The cooperation project between the DA and the EFF was threatening to collapse in Tshwane, coming just a few months after things failed to work out in a similar arrangement at Nelson Mandela Bay in Port Elizabeth.

The DA took control of three metros, including Johannesburg, with the help of the EFF and other smaller parties after the ANC failed to achieve a majority vote in the 2016 municipal elections.

EFF leader Julius Malema Picture: Supplied

Last week, EFF leader Julius Malema dropped a bombshell that the party was gunning to unseat the DA in Tshwane by June, but said Mashaba was safe.

“Even if the DA fires him, they will personally give him a red cap,” said Malema during a gala dinner on the eve of the EFF’s manifesto launch in Tshwane.

He said he admired Mashaba because he was independent and where he disagreed with the DA he was not afraid to take a different view if it meant the outcome would deliver the necessary change.

However, Mashaba said that he “found DA leadership to be supportive” and “willing to be engaged on different approaches to addressing our challenges”.

“I lead a multiparty government. This requires me to ensure that the solutions brought by all parties in our arrangement form part of our plans to address the lived realities of the people of Johannesburg.”

However, DA insiders said Mashaba was “overappeasing the EFF” just to be safe.

“It is about power for him.
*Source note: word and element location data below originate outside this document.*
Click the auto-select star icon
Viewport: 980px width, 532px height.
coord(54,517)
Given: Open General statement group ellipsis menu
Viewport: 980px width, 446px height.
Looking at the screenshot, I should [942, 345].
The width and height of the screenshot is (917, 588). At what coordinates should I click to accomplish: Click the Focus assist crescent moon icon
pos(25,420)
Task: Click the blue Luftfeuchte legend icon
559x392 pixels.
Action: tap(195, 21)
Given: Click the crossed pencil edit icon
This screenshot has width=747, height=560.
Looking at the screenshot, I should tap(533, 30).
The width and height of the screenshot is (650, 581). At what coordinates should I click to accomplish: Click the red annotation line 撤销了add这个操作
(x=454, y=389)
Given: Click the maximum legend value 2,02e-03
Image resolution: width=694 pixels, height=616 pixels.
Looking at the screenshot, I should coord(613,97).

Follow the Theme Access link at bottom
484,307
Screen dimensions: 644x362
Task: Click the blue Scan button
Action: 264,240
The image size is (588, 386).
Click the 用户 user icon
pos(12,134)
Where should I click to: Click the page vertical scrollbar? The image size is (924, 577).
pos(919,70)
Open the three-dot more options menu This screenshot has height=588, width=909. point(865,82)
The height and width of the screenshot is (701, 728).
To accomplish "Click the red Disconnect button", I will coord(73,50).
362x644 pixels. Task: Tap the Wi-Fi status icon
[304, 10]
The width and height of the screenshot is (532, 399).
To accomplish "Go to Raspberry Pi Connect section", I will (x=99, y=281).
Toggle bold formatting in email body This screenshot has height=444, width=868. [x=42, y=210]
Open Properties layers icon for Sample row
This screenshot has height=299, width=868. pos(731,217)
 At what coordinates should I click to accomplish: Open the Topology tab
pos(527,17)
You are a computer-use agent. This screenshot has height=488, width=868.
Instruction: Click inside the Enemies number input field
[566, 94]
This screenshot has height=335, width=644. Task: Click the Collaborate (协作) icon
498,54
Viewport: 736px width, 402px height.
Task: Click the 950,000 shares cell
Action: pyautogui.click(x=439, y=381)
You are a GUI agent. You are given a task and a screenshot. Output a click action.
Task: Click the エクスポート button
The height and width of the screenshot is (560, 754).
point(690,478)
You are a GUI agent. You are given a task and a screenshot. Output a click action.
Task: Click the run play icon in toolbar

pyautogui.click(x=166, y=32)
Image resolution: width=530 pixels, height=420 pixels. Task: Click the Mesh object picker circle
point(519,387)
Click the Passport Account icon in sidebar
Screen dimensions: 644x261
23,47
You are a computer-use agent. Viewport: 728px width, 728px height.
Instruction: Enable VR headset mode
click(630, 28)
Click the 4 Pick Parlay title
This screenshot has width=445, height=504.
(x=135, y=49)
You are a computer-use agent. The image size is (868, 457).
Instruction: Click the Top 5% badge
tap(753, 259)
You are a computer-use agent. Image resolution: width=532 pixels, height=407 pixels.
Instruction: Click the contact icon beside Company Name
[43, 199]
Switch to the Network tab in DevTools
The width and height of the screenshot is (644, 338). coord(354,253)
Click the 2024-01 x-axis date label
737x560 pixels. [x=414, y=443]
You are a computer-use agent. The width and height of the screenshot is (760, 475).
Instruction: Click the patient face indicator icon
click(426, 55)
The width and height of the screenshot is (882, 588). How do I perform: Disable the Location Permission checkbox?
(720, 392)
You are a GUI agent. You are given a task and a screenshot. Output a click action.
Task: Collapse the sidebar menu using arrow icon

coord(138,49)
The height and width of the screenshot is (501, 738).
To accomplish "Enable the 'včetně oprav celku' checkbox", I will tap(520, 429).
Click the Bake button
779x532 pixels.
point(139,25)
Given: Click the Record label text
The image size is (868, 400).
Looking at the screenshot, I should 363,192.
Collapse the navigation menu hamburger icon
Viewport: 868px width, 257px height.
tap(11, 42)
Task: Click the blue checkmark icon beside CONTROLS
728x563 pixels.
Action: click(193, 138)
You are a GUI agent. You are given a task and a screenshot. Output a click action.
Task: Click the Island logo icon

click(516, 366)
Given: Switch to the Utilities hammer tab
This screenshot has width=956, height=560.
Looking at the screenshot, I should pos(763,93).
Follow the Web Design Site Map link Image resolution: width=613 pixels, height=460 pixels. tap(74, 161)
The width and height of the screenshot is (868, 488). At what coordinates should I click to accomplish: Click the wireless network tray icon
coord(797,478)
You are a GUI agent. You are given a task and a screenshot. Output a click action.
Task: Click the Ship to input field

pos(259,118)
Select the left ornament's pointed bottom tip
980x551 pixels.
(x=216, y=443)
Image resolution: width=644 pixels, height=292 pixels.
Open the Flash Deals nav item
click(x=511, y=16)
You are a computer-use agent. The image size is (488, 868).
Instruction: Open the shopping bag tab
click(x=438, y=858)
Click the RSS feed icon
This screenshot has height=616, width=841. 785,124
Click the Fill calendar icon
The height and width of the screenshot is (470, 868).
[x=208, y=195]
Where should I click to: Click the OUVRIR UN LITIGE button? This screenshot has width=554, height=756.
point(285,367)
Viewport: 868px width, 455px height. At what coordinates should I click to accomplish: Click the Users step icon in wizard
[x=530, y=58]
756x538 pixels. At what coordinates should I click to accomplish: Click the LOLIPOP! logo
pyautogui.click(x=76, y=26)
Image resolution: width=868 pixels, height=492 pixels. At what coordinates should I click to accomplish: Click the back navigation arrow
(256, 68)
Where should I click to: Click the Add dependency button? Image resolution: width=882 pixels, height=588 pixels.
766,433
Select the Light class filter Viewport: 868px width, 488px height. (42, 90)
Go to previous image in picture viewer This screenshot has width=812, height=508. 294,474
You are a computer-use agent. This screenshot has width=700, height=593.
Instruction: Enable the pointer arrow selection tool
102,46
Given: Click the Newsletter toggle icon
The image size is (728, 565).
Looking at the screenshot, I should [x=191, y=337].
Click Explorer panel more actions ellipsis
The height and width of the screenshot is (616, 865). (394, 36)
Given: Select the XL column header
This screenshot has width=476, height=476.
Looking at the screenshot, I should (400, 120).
It is all about staying in the game,” said a councillor.

The councillor said EFF-connected people were also benefitting from the relationship through employment and municipal contracts.

They said even if some in the DA were not happy with Mashaba, they were stuck with him because any other candidate they could wish for was unlikely to get the support of the EFF.

A DA leader said there were some DA caucus members who were not happy with Mashaba’s style of leadership.

A national DA leader hinted Mashaba had enemies within the party because he was “not a politician”, but someone from a business background and therefore “he is very straightforward”.

As a result, Mashaba did not even run the DA caucus in the city and the role was delegated to Funzela Ngobeni, a member of the mayoral committee of finance.

“Ngobeni is an old hand in the DA and the caucus. Mashaba’s core is to run the administration of the city,” the insider said.

DA federal executive chairperson James Selfe played down the suggestion that Mashaba was alienating himself from the DA and moving closer to the EFF.

“Mayor Mashaba is implementing the DA’s 2016 manifesto and he has made enormous progress in rooting out corruption and improving service delivery, along with our formal coalition partners,” Selfe said.

He denied that the DA caucus was not fully behind Mashaba.

“Together they are working to turn around years of ANC corruption, mismanagement and neglect.”

Mashaba said “councillors represent political parties, and carry that mandate and value set into our work”.

He said the future of South Africa was in coalition government, particularly in an environment where no single party enjoyed dominance like the ANC did over the past 25 years.

“We are forced to find common ground and work together in the interest of voters. It is with that attitude in mind that I have approached the multiparty government in Johannesburg and I believe the progress we are making is evidence that parties can work together in the interest of change,” said Mashaba.